**Exercise aim**.
In the records below, find the line containing "[Show more featured images] (270, 2365)", then reproduce that line and every one after it to the end, exactly and alone.

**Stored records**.
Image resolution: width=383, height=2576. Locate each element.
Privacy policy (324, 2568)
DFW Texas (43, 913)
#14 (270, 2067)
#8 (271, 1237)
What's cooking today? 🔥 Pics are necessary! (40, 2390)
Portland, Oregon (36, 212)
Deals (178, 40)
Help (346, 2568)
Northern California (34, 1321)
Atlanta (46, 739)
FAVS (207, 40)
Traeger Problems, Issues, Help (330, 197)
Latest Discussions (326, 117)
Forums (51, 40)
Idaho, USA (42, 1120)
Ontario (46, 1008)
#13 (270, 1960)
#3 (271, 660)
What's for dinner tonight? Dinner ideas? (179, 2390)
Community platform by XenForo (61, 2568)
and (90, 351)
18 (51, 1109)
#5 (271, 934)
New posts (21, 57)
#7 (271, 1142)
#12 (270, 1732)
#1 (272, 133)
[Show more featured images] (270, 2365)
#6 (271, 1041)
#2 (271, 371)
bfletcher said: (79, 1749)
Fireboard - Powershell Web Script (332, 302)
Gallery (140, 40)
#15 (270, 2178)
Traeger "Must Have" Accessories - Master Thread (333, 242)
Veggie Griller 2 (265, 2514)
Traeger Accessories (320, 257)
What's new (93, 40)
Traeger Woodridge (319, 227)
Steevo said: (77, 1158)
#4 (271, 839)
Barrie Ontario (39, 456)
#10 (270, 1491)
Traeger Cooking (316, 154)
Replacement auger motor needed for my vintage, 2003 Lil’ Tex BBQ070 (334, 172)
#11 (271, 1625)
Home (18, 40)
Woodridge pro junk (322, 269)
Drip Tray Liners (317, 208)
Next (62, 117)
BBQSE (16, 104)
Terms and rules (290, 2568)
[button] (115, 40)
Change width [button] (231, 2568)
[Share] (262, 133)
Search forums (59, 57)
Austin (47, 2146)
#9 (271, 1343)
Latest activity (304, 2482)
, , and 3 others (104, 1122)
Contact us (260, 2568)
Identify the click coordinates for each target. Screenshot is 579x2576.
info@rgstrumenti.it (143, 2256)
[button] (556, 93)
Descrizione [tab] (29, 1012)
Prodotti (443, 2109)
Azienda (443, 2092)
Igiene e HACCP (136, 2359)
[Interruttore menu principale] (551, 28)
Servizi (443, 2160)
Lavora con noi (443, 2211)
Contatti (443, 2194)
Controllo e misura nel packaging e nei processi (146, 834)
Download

**Answer section**.
[Show more featured images] (270, 2365)
#6 (271, 1041)
#2 (271, 371)
bfletcher said: (79, 1749)
Fireboard - Powershell Web Script (332, 302)
Gallery (140, 40)
#15 (270, 2178)
Traeger "Must Have" Accessories - Master Thread (333, 242)
Veggie Griller 2 (265, 2514)
Traeger Accessories (320, 257)
What's new (93, 40)
Traeger Woodridge (319, 227)
Steevo said: (77, 1158)
#4 (271, 839)
Barrie Ontario (39, 456)
#10 (270, 1491)
Traeger Cooking (316, 154)
Replacement auger motor needed for my vintage, 2003 Lil’ Tex BBQ070 (334, 172)
#11 (271, 1625)
Home (18, 40)
Woodridge pro junk (322, 269)
Drip Tray Liners (317, 208)
Next (62, 117)
BBQSE (16, 104)
Terms and rules (290, 2568)
[button] (115, 40)
Change width [button] (231, 2568)
[Share] (262, 133)
Search forums (59, 57)
Austin (47, 2146)
#9 (271, 1343)
Latest activity (304, 2482)
, , and 3 others (104, 1122)
Contact us (260, 2568)
Identify the click coordinates for each target. Screenshot is 579x2576.
info@rgstrumenti.it (143, 2256)
[button] (556, 93)
Descrizione [tab] (29, 1012)
Prodotti (443, 2109)
Azienda (443, 2092)
Igiene e HACCP (136, 2359)
[Interruttore menu principale] (551, 28)
Servizi (443, 2160)
Lavora con noi (443, 2211)
Contatti (443, 2194)
Controllo e misura nel packaging e nei processi (146, 834)
Download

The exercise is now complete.